Faced with criticism of getting a “premature” approval for its Covid-19 vaccine, Bharat Biotech founder Krishna Ella defended the company’s vaccine and had strong words for those questioning its safety and efficacy.
The emergency authorisation to use Covaxin (Bharat Biotech’s vaccine) was in line with the prevailing drug regulatory framework, an emotional and combative Ella, Bharat Biotech’s Chairman and Managing Director, told the media after a controversy erupted following the Drugs Controller General of India’s “restricted emergency use” approval given to the company and Serum Institute of India on Sunday.
Public health voices and politicians have raised concerns on approvals being given, even as the company is yet to complete phase-III trials.
“The 2019 Gazette notifications allows us to get an emergency licence,” Ella said, on proven phase-II trials. The company used a proven safety platform, he said, adding that phase-II data should be out next month, while phase-III trials were expected to be completed in a week on about 26,000 people. While no efficacy data has been submitted so far, Ella said Covaxin had less than 10 per cent side-effects, which was much lesser than other vaccines. And, the adverse events were duly reported in Covaxin’s case, he said, alleging that in the case of the AstraZeneca vaccine, for instance, people were given paracetamol with the vaccine to suppress reactions. “We are 200 per cent safe vaccine,’’ he claimed. (Serum Institute has a production and distribution alliance on the AstraZeneca-OxfordUniversity vaccine, in India and other countries).
Not a ‘back-up’
Ella did not agree with expert explanations that theirs was a “back-up” vaccine, while Serum’s would be deployed first. On the controversial DCGI statement that the vaccine would be rolled out in a “clinical trial mode”, he said, it meant that there would be no placebo (or inert vaccine given to people to help compare with the real vaccine). Covaxin would be given to all and people would be followed up, he said.
“We are 200 per cent honest and transparent,” he said, unhappy with what he called the “bashing” of Indian scientists. “Why (is the) UK vaccine not being questioned,” Ella asked, irked with the “safe as water” comment from the other vaccine camp and referring to AZ-Oxford vaccine’s varying levels on efficacy on different dosages. Was the efficacy 60, 70 or 90 per cent, he asked, pointing to the “serendipity” controversy around the AZ vaccine on dosages oscillating between two, one and a half doses and now two doses including a delayed second dose.
Data to be out soon
Bharat Biotech’s phase-II data will be published shortly, he said, adding that they had as many publications as American company Pfizer, for instance.
On “at risk” production undertaken by Serum and other international companies, Ella said, Bharat Biotech had invested its own funds into the vaccine development and production and not received grants from anyone else. Further, he pointed out that they were the only ones to have a BSL-3 or bio-safety level-3 production facility.
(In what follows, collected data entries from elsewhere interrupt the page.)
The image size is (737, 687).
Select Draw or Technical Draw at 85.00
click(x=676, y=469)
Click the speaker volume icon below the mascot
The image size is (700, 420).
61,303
As of now 14 countries, including the US have shown interest in Covaxin and the company is set to take up trials in Bangladesh soon, he said. “We are not just an Indian company, we are truly a global company,” he added.
The company plans to start clinical trials on children , he said. The nasal vaccine candidate for Covid-19 being developed by the company will also enter clinical trials soon.
The company aims to make 700 million doses in 2021 in four facilities — three in Hyderabad and one in Bengaluru. They have over 20 million doses already manufactured and another 150 million doses will be ready by July/August.
On Covaxin’s roll out, Ella said: “I would like to roll out right now.’” But a formal purchase agreement with the government is expected. “The government is talking to us,” he said.
No details were given on how the vaccine would be priced, although the expectation is that it would much lower than others in the market.